### EXERCISE DIRECTIONS
Below are some entries; report how many of their lines contain the word "version", giving nothing besides the number.

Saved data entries
*** Begin section ***
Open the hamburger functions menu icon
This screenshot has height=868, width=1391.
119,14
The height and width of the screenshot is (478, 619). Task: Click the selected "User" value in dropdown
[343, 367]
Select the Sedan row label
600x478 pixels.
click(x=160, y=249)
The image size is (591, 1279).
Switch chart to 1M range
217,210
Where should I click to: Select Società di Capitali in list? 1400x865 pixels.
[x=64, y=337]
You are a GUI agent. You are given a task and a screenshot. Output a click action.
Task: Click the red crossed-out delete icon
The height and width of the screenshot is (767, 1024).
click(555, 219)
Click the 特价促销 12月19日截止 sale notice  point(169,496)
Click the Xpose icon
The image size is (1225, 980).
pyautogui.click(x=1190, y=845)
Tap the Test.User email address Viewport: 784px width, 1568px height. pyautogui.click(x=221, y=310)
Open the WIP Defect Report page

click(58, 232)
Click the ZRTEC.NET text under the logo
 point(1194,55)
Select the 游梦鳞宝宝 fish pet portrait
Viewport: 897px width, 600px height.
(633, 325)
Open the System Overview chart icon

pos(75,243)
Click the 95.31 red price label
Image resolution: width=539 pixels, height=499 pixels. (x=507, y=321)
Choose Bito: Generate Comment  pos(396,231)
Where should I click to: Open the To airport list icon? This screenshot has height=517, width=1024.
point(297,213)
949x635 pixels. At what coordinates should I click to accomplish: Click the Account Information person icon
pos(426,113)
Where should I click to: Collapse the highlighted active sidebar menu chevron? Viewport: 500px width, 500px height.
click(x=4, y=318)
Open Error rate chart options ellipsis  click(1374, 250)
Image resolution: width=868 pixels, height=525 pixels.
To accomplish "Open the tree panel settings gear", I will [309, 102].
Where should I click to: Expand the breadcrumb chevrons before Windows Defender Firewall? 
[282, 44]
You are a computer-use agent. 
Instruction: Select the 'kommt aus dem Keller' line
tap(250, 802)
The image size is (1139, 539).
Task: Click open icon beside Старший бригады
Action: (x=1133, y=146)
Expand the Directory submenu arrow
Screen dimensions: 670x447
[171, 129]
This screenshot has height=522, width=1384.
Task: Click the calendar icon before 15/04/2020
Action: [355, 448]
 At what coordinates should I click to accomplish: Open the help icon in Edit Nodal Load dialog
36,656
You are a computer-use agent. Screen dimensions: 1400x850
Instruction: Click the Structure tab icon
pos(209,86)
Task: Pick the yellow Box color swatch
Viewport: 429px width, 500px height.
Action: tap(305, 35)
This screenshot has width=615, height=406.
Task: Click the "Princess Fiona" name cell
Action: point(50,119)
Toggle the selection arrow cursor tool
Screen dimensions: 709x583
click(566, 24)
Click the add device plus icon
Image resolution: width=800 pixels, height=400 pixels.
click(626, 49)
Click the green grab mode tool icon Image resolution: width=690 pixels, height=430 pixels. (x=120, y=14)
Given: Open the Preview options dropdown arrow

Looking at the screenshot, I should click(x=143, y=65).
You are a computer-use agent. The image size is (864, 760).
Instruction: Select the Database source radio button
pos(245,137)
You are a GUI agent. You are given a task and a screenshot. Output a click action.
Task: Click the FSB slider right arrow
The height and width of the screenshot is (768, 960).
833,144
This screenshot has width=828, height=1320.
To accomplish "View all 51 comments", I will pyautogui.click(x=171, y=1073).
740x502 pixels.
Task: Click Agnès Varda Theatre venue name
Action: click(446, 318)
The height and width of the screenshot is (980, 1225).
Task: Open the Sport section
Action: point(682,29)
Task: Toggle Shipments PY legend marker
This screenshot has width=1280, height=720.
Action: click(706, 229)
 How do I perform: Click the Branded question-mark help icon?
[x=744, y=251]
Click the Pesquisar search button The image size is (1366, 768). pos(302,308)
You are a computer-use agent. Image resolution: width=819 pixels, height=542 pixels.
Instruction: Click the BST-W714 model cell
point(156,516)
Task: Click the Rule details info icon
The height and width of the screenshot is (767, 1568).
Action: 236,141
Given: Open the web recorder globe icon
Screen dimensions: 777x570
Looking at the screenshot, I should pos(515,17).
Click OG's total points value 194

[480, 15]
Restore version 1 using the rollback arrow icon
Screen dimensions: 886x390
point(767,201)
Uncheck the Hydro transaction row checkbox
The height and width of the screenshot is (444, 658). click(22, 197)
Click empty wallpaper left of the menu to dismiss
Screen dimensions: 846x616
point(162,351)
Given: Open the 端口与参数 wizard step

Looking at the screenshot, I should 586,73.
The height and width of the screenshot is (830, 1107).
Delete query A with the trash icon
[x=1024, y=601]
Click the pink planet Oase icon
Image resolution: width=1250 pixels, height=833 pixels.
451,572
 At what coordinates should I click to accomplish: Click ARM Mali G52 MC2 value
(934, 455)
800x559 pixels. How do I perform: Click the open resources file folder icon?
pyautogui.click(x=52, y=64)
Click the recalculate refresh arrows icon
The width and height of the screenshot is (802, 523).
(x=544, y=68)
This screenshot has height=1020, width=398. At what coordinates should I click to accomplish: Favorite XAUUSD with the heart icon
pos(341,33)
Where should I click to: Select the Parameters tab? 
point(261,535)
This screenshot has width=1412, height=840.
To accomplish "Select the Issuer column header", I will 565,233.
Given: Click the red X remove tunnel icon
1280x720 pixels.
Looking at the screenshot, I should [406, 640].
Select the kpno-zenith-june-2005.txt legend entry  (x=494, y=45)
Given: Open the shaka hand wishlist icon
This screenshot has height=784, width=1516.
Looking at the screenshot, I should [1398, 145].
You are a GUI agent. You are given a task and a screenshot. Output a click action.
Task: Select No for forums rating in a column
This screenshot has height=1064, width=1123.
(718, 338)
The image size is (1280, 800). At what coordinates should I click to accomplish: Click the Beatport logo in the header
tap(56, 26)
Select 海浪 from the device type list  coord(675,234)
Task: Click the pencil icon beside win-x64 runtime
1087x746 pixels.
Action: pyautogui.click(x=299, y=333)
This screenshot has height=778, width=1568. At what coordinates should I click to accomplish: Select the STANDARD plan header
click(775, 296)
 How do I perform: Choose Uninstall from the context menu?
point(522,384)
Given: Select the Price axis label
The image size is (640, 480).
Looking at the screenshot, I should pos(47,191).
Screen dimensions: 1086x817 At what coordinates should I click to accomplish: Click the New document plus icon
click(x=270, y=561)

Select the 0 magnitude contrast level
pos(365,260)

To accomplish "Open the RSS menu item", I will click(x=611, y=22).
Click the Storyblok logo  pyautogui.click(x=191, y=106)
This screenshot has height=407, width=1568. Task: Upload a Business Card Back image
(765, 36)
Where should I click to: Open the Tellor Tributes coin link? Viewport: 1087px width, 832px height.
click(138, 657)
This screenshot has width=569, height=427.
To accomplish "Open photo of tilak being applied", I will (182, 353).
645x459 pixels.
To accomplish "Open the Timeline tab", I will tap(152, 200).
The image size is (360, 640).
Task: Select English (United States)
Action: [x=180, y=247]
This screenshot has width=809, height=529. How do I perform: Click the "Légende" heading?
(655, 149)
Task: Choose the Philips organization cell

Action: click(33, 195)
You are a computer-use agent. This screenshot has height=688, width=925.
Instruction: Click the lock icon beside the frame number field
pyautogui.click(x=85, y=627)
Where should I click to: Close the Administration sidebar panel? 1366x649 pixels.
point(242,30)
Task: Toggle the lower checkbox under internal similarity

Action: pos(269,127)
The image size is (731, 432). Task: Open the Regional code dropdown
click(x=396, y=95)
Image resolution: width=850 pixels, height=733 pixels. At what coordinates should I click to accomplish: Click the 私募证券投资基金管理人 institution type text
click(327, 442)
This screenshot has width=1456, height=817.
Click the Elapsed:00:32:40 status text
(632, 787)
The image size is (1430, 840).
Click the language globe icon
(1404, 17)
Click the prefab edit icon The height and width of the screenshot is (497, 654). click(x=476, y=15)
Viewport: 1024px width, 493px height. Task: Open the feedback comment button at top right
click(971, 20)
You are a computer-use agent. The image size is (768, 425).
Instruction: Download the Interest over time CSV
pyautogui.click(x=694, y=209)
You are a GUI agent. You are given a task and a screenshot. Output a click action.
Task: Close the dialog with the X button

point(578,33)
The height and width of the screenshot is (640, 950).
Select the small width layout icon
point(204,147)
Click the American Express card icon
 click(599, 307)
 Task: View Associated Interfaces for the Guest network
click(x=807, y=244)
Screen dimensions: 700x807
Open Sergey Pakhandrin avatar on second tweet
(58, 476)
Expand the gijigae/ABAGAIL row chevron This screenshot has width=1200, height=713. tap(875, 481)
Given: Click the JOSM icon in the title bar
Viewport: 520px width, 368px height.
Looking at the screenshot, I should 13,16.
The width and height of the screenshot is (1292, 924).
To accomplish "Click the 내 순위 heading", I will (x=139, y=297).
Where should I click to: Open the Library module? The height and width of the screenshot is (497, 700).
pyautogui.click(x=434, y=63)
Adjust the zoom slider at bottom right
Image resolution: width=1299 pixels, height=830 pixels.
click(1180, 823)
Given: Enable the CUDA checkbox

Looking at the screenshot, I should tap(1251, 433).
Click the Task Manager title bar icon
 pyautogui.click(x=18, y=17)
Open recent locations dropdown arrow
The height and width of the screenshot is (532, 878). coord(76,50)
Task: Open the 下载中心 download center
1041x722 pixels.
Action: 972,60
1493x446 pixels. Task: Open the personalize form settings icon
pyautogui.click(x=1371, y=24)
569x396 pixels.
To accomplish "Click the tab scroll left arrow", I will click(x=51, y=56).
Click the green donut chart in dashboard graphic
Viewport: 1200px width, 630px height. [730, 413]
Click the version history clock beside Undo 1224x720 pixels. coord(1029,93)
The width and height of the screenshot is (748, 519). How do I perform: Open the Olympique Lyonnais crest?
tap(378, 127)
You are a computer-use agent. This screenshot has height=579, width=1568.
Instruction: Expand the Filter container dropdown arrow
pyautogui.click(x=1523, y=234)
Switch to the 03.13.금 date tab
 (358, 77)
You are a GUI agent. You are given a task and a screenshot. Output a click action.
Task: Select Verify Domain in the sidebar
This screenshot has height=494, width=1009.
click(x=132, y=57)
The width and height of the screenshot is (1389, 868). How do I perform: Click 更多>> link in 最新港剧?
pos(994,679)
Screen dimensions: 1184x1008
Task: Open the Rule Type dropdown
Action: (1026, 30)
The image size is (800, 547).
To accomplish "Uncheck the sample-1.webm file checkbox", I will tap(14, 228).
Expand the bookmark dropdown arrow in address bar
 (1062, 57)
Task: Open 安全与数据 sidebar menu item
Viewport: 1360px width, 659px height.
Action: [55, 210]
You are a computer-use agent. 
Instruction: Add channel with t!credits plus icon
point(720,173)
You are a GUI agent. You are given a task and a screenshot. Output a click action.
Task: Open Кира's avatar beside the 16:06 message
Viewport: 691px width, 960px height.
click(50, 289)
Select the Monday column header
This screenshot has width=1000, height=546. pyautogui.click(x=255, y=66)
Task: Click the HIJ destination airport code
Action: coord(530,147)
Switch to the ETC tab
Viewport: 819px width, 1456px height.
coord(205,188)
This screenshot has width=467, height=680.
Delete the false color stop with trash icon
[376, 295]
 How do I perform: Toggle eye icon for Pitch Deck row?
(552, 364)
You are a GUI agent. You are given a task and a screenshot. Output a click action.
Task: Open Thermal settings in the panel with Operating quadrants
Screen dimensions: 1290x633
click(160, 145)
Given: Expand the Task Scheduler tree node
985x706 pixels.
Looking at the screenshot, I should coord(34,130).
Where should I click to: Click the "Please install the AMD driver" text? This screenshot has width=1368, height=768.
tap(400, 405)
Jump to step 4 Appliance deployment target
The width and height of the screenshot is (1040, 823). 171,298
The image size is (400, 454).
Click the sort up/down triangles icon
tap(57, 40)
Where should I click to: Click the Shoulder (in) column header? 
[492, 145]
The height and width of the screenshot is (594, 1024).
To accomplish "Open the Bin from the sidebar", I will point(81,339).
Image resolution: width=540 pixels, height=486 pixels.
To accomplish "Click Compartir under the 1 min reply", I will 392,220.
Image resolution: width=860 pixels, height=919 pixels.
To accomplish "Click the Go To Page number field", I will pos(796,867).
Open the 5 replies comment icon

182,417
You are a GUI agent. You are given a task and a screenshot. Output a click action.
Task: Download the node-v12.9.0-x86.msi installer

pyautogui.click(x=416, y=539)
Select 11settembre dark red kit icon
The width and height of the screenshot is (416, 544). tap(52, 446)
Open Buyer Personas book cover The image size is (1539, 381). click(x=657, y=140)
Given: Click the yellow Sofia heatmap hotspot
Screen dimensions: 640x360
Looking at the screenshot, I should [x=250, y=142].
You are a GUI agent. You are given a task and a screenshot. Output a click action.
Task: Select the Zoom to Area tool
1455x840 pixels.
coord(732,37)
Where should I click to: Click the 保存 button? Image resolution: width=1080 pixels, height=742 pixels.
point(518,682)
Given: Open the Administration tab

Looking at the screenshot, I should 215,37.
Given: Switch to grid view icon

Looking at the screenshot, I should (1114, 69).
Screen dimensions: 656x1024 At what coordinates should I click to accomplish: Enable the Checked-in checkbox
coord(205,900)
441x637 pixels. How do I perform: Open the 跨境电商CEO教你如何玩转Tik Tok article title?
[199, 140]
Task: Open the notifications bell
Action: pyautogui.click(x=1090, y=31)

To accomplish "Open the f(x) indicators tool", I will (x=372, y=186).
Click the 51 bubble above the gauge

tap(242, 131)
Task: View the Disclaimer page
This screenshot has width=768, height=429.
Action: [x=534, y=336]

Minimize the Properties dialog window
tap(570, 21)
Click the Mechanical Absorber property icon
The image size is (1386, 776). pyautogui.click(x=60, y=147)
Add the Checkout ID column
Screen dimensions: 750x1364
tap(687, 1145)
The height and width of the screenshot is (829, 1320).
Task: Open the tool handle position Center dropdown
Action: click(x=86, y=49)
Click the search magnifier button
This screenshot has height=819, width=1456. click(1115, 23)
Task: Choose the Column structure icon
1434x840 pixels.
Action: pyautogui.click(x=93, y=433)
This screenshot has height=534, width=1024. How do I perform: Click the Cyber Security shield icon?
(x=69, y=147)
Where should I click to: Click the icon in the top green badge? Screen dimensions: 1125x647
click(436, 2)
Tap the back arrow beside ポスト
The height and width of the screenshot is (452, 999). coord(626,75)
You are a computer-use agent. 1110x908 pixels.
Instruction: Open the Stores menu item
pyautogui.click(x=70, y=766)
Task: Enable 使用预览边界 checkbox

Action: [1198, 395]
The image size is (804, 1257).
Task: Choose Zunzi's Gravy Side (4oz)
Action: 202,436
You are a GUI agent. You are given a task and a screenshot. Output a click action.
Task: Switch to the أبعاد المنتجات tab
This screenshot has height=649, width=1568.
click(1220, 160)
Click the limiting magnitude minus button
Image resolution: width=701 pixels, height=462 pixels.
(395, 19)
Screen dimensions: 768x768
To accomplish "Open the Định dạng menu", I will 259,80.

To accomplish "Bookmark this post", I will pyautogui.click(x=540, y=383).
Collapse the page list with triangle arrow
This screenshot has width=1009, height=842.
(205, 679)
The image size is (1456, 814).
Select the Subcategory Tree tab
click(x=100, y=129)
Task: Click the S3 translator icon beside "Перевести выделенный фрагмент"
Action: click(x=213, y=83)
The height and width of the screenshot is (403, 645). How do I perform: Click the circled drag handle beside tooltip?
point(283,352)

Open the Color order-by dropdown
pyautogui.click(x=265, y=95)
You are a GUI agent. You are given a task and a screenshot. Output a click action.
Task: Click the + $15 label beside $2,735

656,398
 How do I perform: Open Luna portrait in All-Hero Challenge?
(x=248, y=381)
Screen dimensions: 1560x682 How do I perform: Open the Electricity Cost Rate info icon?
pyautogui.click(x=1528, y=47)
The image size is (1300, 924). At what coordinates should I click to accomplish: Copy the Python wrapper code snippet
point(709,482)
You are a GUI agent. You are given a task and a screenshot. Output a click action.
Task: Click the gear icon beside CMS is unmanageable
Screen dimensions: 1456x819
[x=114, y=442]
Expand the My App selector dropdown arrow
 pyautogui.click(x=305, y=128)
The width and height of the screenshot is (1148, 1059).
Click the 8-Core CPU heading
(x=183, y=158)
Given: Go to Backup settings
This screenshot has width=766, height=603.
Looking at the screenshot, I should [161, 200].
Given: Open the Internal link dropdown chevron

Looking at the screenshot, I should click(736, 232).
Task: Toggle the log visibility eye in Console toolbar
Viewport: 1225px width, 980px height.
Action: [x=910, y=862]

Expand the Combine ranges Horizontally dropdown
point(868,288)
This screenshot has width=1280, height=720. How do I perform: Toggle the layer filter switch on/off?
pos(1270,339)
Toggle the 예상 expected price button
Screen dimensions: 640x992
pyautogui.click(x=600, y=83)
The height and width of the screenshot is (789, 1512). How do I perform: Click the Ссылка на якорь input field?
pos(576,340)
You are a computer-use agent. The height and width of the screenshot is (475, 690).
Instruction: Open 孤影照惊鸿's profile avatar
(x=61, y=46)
*** End section ***
### EXPECTED OUTPUT
2